チリがそう尋ねると、アオイはなんと返していいやら分からないという風に言葉に詰まる。

「お姉ちゃん嘘つきやなぁ、パルデア来てもぜーんぜん会えへんねやもん」

「すみません…まさか、時渡りで過去へ行っていただなんて考えもしなくて、てっきりテレポートか何かだと思って…」

頭を下げながらそう言い訳するアオイ。そんな事だろうとは思った。アオイが子供をチリだと気づいていたなら、あんな子供に接するような態度を普通にするはずがないだろう。

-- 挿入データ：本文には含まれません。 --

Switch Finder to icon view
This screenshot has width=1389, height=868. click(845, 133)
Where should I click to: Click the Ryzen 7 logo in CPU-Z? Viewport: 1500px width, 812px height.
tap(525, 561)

「時渡りに巻き込まれても気づかんやなんてほんまに鈍感やな自分」

「返す言葉もございません…もしかして、初めて会った時から気付いてたり…?」

少しだけ顔を上げてアオイがチリの顔を窺ってくる。

「当たり前やん、気づいとったけどずーっと待っとったんよ。アオイが今日に追いつくまでな」

そうしてチリがアオイの頬を両手で挟んでくいっと上を向かせる。

「待った分、たぁくさんお話ししよな、アオイ」

そうしてアオイの額に口づける。きっと今日の事があればアオイは嫌でも自分に意識を向けるだろう。たくさん話をして、アオイの時間を目一杯チリに使わせてやるのだ。そうしたらきっと、アオイは自分の手の中に落ちてくれるに決まっている。絶対にそうして見せる。
額に口付けただけなのに顔を真っ赤にするアオイを眺めながら、きっと事はうまく運ぶだろうとチリは確信した。